> _Page extract_:
Bidding farewell is definitely tough. But I happy this was not the final farewell. We will all meet again .I will ensure that we will all met again.
Monday, May 11, 2009
……AND THEN THERE WERE NONE
As I that stated earlier, due to the unsurprising goof up of my dearest institute my journey of becoming an engineer got prolonged a bit more. Many including this writer found this irritating. But we decided to focus on that single ray of light in this room of darkness and took solace in the fact that this lovely journey is not yet over.
So we had a last man standing….but after it was all said and done, after the dust had finally settled, after we all had answered that last question and squirted that last drop of ink we all realized that it was all over. For some time we had one last man standing tall but now there were none left.
It is over, not almost but completely over. We are done. Our time is over.
It struck us all of a sudden. It was always coming but somehow none of us could see it coming nor could understand the magnitude of it. I guess for me the moment of reckoning had to be seeing the status message of my fellow college mates in my IM list. I mean seeing everyone keep the same status message in a way says that something huge has happened. Although the words used where different but it all meant the same. All the statements were written with a heavy heart, all of them were stating the obvious, and all of them were going to miss this place.
For the past four years we all traveled on the same road. We lived together, we grew up together, we learned new things together, and we became engineers together. But now we have all come to the crossroads in our lives. The road will now diverge into many separate, lonely sub branches. Each road is different from the other, each road is unknown and while going through this new journey we shall miss our past fellow travelers to the extreme. But all of us still carry the hope in our hearts that these separate roads will sooner or later intermingle once again so that we all could reunite once again.
Bas ek bar wapas lautne ka man karta hai
Aaj har wo din jeene ko man karta hai.
kuch buri batein jo ab acchi lagti hain
kuch batein jo kal ki hi batein lagti hain.
abki baar class attend karne ka man karta hai
Dopahar ki class mein aakhein band karne ko man karta hai.
Doston ke room ki wo baatein yaad aati hai
exam ke time pe wo hasi mazak yaad aati hai,
college ke paas Munna ka dhabe ki yaad aati hai
tab ki bekar lagne wali photos chehre pe hasi laati hai.
Apni galtiyon pe tumse daat khana yaad aata hai.
Par tumhari galti dekhne ka ab bhi mann karta hai.
Ek aisi subah uthne ka mann karta hai
bas ek bar wapas lautne ka man karta hai.
bas ek bar aur
wapas lautne ka man karta hai.
Friday, May 1, 2009
LAST MAN STANDING
It’s over … almost.

> _Excerpted data_:
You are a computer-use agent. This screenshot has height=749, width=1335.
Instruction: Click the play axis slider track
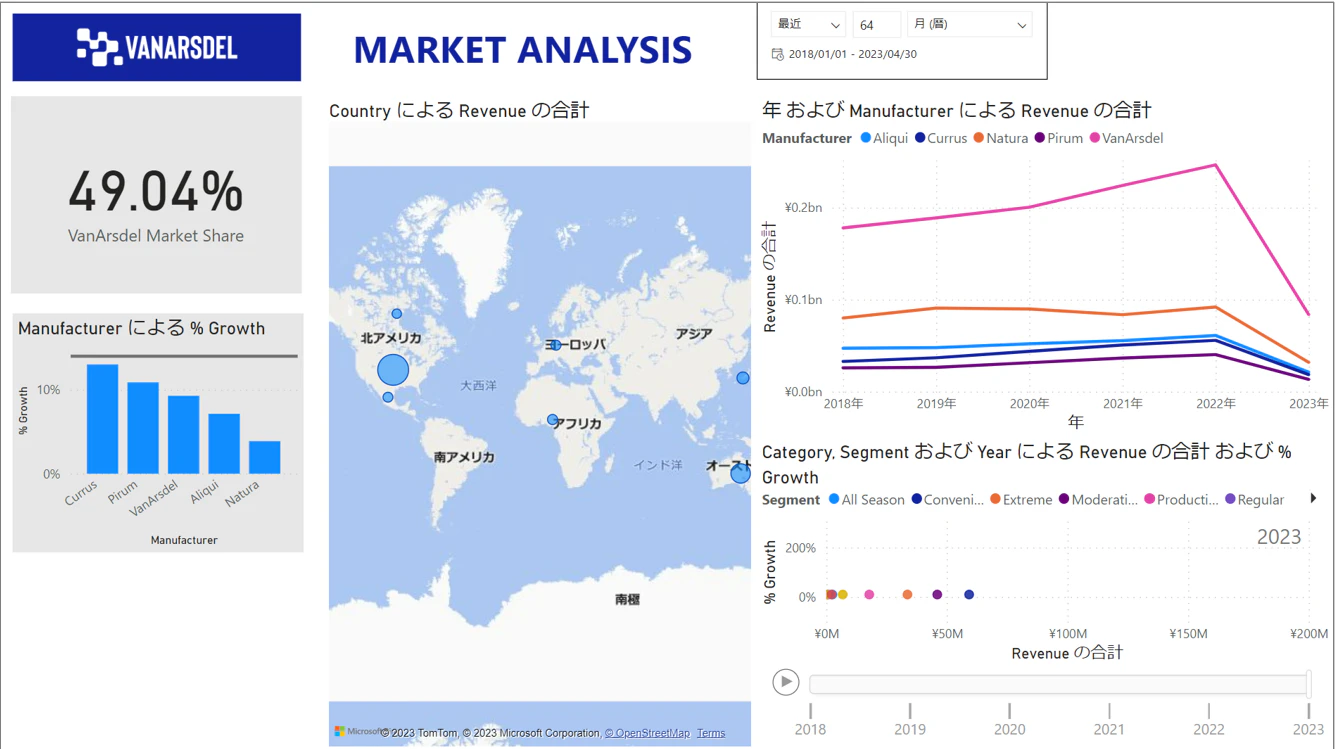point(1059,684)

--

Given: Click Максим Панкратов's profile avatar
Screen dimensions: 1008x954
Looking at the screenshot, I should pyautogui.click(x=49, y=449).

> _Stated task_: Resume the blog posts about finishing engineering college, starting right after the final line, "It’s over … almost."

> _Result_:
As our fight with pen, paper and time reached its final leg it was going to be all over for us. But as faith will have it in a fitting tribute to the past four years something unexpected happened… again! So while everyone was but taking “final” snaps, being nostalgic, being sad as well as excited at the same time I was in a totally different state. I was indifferent because for me the last hurdle was till to be crossed.
This gave me a good opportunity to observe others and realizing once again that what perceives the eye is not always true. For the scenes after the “last” exam was a sight to behold. The various emotions were all out there in the open. I realized for the first time that we may actually want something very bad and be very eager to get it, but when we finally achieve it we realized that it was the journey that stole our hearts, mesmerized our souls, got the adrenaline rushing whereas the end result was just a consequence of the journey which was to occur sooner or later but had no real importance.
We were all to become engineers. We were all destined to leave the place when we first landed here. But somehow we all valued the end result more. I remember having thought about the “future” in my first year itself. I remember having thought- when this will be over I will enter the “good” life. I remember making plans about the distant future, so distant that when the future finally became the present the idea became obsolete. I felt like kicking myself for having worried so much. I felt like punishing myself for not living in the moment. So now as everyone lined up to bid their final goodbyes, to take their final bow and someone asked me “how are feeling now that it is over?” I smiled back and corrected him and replied “It is not yet over, at least not for me”.
For seeing people realize that it is all over it made me think that even I will end up in this state very soon. But until that day comes I will not think about it. I will not stop enjoying the present by trying to anticipate the future. When it is over it will be over, but it is not over yet. So I will carry on in my merry ways keeping in mind the fact that it will be all over soon which will hopefully drive me to enjoy the present even more.
So because of another stupid action by our administration it is not yet done and dusted with for me. Although it is irritating that such silly things happen again and again but keeping in mind Dr Phil’s philosophy I am able to look at it from a different perspective
-IT IS NOT OVER YET- KEEP ENJOYING.
My Last Hurdle is still standing tall and I will take my own sweet time to knock it down. :-P
Yesterday is history
Tomorrow is a mystery
Today is a gift
That is why it is called the present
Thursday, April 16, 2009
LAST DAY IN COLLEGE
My last exam in this institute is going to start in less then a week. I should be studying but I am not. I am not the only one, no one is studying. I cannot speak for everyone but if you want my opinion it is this overwhelming thought that is lurching in the back of our heads that is preventing us from doing the obvious. This feeling is the sad but inevitable realization that the end is near.
So as I am typing this new post I am sad because tomorrow is my last working day in college.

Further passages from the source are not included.